Modernization in aviation is less about speed and more about precision. Every change must measurably improve safety, reliability, or resilience. Cybersecurity must respect that bar.

Airlines are simultaneously IT companies, logistics operators, and safety-critical infrastructure providers. How does that hybrid identity shape your cybersecurity strategy compared to other large enterprises?

That multidimension identity influences how we think about digital risk. In many industries, cybersecurity incidents are primarily about data loss or financial impact. In aviation, they can cascade into operational disruption and safety considerations very quickly. As a result, our strategy is built around operational continuity, resiliency, and trust, not just protection.

We prioritize availability, recovery, and decision support just as much as prevention.
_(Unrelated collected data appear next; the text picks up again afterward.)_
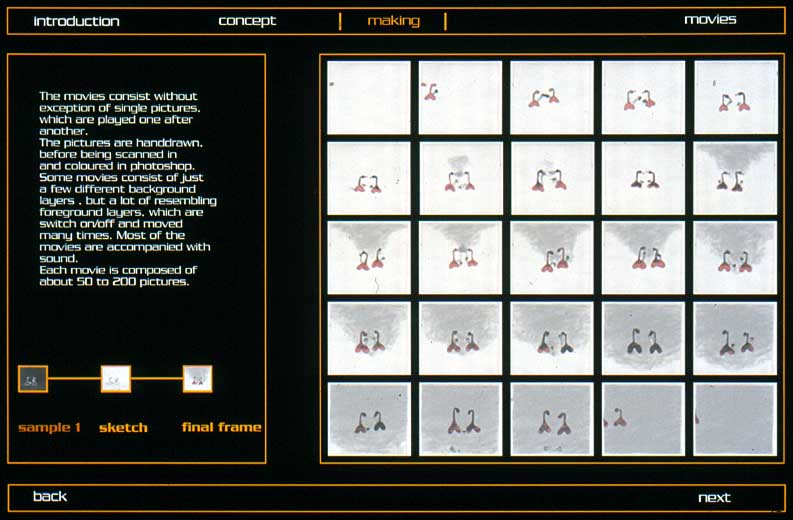This screenshot has height=520, width=793.
Task: Click the back button
Action: click(50, 497)
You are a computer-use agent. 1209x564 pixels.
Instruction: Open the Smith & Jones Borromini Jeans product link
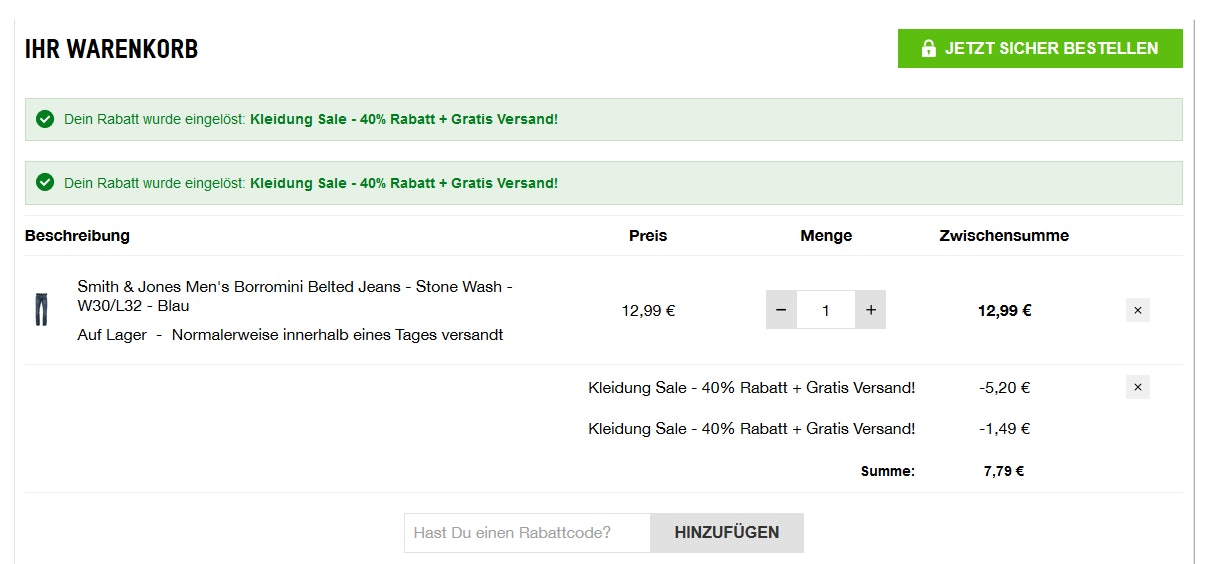tap(295, 296)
Cyber risk is assessed in terms of how it affects the ability to move aircraft, crew, and passengers safely and on time. It also means cybersecurity leaders must understand the business end-to-end. You cannot protect an airline effectively without understanding flight operations, maintenance, weather, crew scheduling, and regulatory constraints. Cybersecurity becomes an enabler of safe operations, not a separate technical function.

The aviation ecosystem is deeply interconnected, from airports and ground handlers to manufacturers and air traffic control. How do you assess and manage cyber risk that originates outside your direct control but can still ground flights?

No airline operates in isolation, and many of the most significant risks sit outside our direct control. Managing that reality starts with visibility and relationships. We invest heavily in understanding our dependencies, critical third parties, and systemic choke points across the ecosystem.

Risk assessment goes beyond vendor questionnaires. It includes scenario analysis, operational impact modeling, and close coordination with partners, regulators, and industry groups. Information sharing is essential, because early awareness often matters more than perfect control. Ultimately, we assume some disruptions will originate externally. The goal is to detect them quickly, understand their operational impact, and adapt without compromising safety. Resilience and coordination are just as important as contractual controls.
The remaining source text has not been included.